Friday, 30 November 2007

Brewing Barley

At the entrance to The Brewery complex is this striking piece of art, entitled Barley, by Sophie Marsham. The brushed steel sculpture stretches and twists up to one of the cut outs in the roof of the development, as if reaching for the light. The Brewery is built on the site of the form Whitbread (yes, you've guessed it) brewery. The brewery was founded in 1760 and was then known as Gardeners Brewery. In 1888 it was registered as The Original Cheltenham Brewery and in 1963 became Whitbread Flowers Brewery. Brewing of beer stopped on the site in 1998. The Whitbread Brewery was tied in with over 1300 public houses and many pubs in and around Cheltenham still have the Whitbreads glazed pottery tile displayed by their front doors. Whitbread no longer exists as a company, selling to Interbrew in 2000/01. Plans for the empty site divided Cheltonians, but after lying derelict and in serious disrepair, a mixed use leisure and retail plan was decided upon. To the North and West sides of the new construction the old Malthouse walls have been kept and create a facade to what lies behind. The Brewery is now home to a cinema, gym, restaurants and a few shops (including Habitat, as previously posted). As the site is off the beaten track retail units aren't being snapped up but it is filling up slowly. In commemoration, of what once was, I think they should open a Whitbread pub!
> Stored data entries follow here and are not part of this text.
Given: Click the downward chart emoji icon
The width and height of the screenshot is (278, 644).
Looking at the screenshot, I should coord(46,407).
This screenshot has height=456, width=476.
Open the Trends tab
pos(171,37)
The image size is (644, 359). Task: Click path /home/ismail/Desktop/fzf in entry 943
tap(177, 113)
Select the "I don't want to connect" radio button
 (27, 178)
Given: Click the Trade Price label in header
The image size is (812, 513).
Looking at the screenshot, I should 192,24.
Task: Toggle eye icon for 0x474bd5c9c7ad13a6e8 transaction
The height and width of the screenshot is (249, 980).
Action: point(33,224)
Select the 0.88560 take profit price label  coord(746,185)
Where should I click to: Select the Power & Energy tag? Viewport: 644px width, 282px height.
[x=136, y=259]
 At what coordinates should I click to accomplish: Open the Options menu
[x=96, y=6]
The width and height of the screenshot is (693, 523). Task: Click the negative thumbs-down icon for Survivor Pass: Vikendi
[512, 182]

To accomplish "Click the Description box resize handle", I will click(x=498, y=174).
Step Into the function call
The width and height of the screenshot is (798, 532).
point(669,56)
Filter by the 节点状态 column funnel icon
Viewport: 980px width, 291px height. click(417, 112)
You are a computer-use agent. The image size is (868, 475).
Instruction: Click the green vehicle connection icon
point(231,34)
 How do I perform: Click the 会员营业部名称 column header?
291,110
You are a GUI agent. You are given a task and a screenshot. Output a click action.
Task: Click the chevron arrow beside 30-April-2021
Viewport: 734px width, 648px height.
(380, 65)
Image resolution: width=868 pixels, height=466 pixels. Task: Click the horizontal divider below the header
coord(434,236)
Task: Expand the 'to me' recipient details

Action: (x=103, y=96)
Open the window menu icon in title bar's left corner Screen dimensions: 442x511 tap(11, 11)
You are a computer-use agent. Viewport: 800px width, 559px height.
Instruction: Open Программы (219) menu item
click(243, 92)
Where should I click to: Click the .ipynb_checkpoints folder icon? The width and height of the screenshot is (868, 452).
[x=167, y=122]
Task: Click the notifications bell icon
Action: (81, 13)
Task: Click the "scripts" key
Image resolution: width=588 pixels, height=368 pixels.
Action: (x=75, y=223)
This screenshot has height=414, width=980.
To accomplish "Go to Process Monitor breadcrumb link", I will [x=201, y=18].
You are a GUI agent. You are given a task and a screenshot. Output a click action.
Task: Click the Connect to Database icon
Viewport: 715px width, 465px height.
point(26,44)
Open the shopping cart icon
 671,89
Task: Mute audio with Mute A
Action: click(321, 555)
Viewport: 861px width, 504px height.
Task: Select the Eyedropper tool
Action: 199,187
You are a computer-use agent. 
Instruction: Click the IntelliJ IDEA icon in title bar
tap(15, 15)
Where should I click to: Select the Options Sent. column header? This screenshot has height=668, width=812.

Thursday, 29 November 2007

Statler and Waldorf

Cheltenhams very own grumpy old men live on the side of St Mary's Church in the heart of town. When I first saw them they reminded me straight away of Statler and Waldorf from The Muppets. I can't find anything on whom these carvings might be based, so I'll tell you about the puppet versions instead! As most people may know, Statler and Waldorf are named after two New York hotels - Statler Hotel and the Waldorf Astoria Hotel. In The Muppets Waldorf's wife was named Astoria and, when she made an appearance, looked just like Statler dressed as a woman (minus the moustache!). The feisty duo are renowned for their cutting comments and constant moaning about the show, but turn up every week to watch! The characters were originally performed by Richard Hunt and Jim Henson, until their deaths, and have appeared in nearly ever episode. When The Muppet Show moved from the theatre to a T.V studio Statler and Waldorf watched from a retirement home!

For more on St Mary's Church click on 'st marys' in the labels below. Still not sure how to create a link within the blog!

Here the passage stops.